INSTRUCTIONS TO FOLLOW: Set down exactly the first line of the entries and every line after it, through the line with "[TNI Gelar Pemeriksaan".
[DATASET CONTENT — start]
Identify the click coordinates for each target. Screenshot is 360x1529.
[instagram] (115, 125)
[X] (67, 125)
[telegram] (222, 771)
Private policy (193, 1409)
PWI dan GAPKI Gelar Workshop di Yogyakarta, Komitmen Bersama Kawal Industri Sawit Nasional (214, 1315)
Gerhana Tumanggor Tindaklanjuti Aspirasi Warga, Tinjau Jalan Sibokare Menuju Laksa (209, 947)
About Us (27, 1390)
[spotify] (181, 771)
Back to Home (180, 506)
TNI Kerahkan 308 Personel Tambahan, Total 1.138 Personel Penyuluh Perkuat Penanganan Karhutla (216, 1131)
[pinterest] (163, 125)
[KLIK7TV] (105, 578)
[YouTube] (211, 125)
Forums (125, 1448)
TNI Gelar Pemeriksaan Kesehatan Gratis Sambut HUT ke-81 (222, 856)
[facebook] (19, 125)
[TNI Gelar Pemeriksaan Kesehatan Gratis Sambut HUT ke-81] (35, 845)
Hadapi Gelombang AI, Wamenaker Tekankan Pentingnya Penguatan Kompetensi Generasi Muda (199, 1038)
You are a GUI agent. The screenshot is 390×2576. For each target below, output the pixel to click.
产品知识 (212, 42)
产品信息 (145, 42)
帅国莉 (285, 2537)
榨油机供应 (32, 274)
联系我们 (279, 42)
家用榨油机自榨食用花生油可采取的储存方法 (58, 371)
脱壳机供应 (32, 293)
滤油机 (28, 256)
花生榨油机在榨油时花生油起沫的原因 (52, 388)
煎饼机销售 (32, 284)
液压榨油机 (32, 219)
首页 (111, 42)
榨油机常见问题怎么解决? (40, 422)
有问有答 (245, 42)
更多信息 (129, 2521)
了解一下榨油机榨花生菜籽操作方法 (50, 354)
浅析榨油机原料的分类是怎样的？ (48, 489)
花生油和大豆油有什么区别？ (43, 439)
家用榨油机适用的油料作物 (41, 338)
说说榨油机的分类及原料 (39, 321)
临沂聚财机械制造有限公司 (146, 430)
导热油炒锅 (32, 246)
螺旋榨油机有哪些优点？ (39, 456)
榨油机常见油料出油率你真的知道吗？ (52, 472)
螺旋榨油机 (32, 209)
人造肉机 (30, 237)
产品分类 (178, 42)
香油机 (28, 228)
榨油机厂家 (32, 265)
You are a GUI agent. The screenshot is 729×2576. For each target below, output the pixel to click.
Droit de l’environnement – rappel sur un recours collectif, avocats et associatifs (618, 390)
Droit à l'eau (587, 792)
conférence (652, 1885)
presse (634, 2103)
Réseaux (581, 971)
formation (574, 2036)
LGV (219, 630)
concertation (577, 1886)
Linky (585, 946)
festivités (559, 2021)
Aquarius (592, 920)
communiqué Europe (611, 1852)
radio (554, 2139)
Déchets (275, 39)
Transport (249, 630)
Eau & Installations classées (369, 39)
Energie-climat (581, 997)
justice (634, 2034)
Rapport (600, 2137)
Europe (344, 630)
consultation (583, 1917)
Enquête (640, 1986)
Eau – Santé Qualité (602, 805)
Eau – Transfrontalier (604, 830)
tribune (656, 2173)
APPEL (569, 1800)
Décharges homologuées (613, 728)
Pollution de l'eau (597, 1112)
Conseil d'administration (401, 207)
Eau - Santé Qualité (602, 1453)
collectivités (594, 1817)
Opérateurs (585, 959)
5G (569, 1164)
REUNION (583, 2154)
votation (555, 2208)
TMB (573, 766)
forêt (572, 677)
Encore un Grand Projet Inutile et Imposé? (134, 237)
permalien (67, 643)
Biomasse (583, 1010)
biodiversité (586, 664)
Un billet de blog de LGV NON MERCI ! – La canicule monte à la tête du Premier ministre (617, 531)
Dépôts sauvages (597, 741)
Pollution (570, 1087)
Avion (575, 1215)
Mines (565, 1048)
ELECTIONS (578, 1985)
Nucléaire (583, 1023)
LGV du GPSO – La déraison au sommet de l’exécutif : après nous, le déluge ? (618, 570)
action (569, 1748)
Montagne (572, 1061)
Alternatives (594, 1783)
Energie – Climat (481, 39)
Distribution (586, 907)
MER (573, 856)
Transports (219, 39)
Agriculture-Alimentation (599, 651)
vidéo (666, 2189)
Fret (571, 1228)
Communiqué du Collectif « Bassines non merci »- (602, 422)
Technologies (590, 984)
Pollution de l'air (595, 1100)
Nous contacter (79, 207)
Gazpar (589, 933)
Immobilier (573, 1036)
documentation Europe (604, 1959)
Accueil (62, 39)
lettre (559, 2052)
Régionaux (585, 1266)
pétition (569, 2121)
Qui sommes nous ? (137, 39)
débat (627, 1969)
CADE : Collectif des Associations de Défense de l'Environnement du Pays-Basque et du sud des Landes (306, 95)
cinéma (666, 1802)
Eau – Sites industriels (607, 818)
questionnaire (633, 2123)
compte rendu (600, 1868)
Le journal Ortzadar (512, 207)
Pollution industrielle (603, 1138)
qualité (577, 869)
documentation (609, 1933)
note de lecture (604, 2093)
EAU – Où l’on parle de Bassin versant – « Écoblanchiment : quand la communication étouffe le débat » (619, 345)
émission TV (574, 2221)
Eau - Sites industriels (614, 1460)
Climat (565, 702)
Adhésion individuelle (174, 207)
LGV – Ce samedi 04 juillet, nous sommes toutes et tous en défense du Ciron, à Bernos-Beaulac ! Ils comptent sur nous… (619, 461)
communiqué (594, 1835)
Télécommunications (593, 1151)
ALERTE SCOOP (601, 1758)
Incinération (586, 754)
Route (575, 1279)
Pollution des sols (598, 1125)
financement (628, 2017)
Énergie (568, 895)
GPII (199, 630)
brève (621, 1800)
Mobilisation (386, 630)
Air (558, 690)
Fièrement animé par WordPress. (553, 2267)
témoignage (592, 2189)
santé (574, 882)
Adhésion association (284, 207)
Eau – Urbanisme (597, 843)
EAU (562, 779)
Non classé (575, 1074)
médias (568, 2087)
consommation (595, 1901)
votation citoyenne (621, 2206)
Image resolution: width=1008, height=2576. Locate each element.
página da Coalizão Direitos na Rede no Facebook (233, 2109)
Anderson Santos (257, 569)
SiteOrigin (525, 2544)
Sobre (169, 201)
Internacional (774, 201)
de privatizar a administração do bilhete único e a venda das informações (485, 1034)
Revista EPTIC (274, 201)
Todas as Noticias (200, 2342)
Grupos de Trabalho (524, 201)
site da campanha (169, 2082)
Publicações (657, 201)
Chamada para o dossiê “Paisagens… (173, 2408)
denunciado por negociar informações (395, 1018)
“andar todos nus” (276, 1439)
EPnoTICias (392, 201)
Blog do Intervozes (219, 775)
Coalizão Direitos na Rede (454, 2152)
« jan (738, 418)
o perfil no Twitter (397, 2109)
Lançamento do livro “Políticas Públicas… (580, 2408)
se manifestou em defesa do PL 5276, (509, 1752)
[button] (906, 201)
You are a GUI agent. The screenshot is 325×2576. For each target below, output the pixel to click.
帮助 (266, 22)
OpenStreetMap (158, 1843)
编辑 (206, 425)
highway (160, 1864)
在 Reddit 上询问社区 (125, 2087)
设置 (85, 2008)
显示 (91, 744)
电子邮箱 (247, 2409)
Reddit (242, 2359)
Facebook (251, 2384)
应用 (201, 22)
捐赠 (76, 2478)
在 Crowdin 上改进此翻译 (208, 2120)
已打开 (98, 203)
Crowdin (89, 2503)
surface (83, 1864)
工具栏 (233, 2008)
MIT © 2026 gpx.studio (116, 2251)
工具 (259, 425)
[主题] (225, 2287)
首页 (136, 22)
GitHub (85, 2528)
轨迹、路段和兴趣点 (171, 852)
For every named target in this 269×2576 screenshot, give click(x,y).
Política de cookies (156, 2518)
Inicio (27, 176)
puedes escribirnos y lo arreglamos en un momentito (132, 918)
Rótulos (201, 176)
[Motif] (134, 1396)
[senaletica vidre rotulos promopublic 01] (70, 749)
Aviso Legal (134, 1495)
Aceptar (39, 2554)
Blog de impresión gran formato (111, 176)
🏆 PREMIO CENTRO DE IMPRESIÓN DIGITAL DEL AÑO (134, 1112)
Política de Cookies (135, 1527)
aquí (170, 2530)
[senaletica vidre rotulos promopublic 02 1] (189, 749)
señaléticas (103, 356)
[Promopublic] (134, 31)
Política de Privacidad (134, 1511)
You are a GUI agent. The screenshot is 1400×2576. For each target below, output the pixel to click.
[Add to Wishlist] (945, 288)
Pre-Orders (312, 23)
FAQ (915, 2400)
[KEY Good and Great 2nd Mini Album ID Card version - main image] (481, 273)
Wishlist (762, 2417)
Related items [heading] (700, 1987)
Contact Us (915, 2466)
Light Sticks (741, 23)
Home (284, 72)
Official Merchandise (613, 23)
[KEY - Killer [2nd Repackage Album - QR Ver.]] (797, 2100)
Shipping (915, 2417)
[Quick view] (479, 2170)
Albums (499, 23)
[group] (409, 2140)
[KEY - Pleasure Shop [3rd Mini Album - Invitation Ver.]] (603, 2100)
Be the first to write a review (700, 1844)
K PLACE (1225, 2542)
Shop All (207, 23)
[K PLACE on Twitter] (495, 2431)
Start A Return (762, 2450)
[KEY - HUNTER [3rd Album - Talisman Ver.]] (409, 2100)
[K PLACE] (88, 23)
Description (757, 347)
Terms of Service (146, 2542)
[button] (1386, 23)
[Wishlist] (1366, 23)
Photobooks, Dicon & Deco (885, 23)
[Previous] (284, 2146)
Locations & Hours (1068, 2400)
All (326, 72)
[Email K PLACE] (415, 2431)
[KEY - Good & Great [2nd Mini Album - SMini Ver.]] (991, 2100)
[DATASET CONTENT — finish]
TASK ANSWER:
Identify the click coordinates for each target. Screenshot is 360x1529.
[instagram] (115, 125)
[X] (67, 125)
[telegram] (222, 771)
Private policy (193, 1409)
PWI dan GAPKI Gelar Workshop di Yogyakarta, Komitmen Bersama Kawal Industri Sawit Nasional (214, 1315)
Gerhana Tumanggor Tindaklanjuti Aspirasi Warga, Tinjau Jalan Sibokare Menuju Laksa (209, 947)
About Us (27, 1390)
[spotify] (181, 771)
Back to Home (180, 506)
TNI Kerahkan 308 Personel Tambahan, Total 1.138 Personel Penyuluh Perkuat Penanganan Karhutla (216, 1131)
[pinterest] (163, 125)
[KLIK7TV] (105, 578)
[YouTube] (211, 125)
Forums (125, 1448)
TNI Gelar Pemeriksaan Kesehatan Gratis Sambut HUT ke-81 (222, 856)
[facebook] (19, 125)
[TNI Gelar Pemeriksaan Kesehatan Gratis Sambut HUT ke-81] (35, 845)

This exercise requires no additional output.